▸ TASK DESCRIPTION
A verbatim transcript of the lines below, starting at the first and ending with the one that holds "Qualcomm dự kiến", is what should be produced.

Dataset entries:
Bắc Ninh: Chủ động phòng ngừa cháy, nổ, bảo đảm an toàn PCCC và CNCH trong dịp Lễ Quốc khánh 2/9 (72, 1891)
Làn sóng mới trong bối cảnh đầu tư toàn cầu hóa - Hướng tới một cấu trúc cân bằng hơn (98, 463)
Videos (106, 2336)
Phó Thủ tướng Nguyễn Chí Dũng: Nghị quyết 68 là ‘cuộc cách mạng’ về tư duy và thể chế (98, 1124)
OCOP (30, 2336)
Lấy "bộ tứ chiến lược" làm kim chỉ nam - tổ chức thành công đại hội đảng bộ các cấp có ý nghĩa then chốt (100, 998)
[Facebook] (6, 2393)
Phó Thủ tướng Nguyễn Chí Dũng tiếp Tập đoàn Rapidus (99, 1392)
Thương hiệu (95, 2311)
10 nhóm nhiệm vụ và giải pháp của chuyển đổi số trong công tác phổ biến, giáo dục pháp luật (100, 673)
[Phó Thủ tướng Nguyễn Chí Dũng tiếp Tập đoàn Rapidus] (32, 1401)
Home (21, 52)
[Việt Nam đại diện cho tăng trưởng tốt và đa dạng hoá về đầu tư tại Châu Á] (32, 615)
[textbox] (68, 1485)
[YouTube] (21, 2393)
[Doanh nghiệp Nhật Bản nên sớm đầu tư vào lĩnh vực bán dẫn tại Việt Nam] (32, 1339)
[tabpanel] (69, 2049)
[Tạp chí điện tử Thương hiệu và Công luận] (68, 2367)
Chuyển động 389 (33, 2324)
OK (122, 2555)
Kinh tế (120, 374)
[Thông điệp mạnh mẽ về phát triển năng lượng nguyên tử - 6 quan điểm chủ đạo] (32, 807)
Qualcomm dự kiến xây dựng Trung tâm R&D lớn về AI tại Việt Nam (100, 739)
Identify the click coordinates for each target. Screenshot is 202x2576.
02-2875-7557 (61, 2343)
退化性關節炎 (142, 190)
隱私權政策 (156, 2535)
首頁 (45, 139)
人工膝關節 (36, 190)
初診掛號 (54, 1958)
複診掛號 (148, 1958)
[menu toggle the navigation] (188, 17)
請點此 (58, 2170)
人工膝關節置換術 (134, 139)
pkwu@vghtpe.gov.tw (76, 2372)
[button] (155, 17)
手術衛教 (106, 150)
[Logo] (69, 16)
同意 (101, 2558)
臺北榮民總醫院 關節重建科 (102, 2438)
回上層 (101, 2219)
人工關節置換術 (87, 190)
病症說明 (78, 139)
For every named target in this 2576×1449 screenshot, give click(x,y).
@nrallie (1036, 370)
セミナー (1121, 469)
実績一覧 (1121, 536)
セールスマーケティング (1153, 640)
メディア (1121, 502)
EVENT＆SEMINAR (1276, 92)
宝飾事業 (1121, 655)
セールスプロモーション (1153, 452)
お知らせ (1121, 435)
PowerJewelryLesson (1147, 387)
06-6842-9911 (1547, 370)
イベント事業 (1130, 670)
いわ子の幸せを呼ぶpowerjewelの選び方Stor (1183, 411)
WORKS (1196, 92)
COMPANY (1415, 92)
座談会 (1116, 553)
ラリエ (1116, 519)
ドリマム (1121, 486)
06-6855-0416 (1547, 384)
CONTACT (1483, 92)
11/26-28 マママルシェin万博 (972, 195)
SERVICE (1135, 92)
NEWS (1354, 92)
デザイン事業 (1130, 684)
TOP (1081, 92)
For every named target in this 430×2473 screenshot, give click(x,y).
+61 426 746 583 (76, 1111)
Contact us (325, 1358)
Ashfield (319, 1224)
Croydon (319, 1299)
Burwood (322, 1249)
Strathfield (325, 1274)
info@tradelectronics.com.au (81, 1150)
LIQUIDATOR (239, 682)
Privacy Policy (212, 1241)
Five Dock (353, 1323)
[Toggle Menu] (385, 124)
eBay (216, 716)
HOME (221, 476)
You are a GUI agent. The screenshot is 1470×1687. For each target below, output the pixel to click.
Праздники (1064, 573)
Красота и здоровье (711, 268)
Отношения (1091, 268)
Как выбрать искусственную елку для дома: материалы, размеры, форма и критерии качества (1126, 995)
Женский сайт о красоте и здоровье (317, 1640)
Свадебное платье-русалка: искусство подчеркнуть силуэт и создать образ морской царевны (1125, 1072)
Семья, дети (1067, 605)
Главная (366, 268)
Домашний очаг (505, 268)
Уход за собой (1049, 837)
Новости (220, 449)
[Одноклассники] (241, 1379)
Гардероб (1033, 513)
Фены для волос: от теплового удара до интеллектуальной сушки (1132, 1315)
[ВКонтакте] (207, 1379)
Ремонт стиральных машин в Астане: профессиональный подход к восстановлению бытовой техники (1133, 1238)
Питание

▸ ANSWER BOX
Bắc Ninh: Chủ động phòng ngừa cháy, nổ, bảo đảm an toàn PCCC và CNCH trong dịp Lễ Quốc khánh 2/9 (72, 1891)
Làn sóng mới trong bối cảnh đầu tư toàn cầu hóa - Hướng tới một cấu trúc cân bằng hơn (98, 463)
Videos (106, 2336)
Phó Thủ tướng Nguyễn Chí Dũng: Nghị quyết 68 là ‘cuộc cách mạng’ về tư duy và thể chế (98, 1124)
OCOP (30, 2336)
Lấy "bộ tứ chiến lược" làm kim chỉ nam - tổ chức thành công đại hội đảng bộ các cấp có ý nghĩa then chốt (100, 998)
[Facebook] (6, 2393)
Phó Thủ tướng Nguyễn Chí Dũng tiếp Tập đoàn Rapidus (99, 1392)
Thương hiệu (95, 2311)
10 nhóm nhiệm vụ và giải pháp của chuyển đổi số trong công tác phổ biến, giáo dục pháp luật (100, 673)
[Phó Thủ tướng Nguyễn Chí Dũng tiếp Tập đoàn Rapidus] (32, 1401)
Home (21, 52)
[Việt Nam đại diện cho tăng trưởng tốt và đa dạng hoá về đầu tư tại Châu Á] (32, 615)
[textbox] (68, 1485)
[YouTube] (21, 2393)
[Doanh nghiệp Nhật Bản nên sớm đầu tư vào lĩnh vực bán dẫn tại Việt Nam] (32, 1339)
[tabpanel] (69, 2049)
[Tạp chí điện tử Thương hiệu và Công luận] (68, 2367)
Chuyển động 389 (33, 2324)
OK (122, 2555)
Kinh tế (120, 374)
[Thông điệp mạnh mẽ về phát triển năng lượng nguyên tử - 6 quan điểm chủ đạo] (32, 807)
Qualcomm dự kiến xây dựng Trung tâm R&D lớn về AI tại Việt Nam (100, 739)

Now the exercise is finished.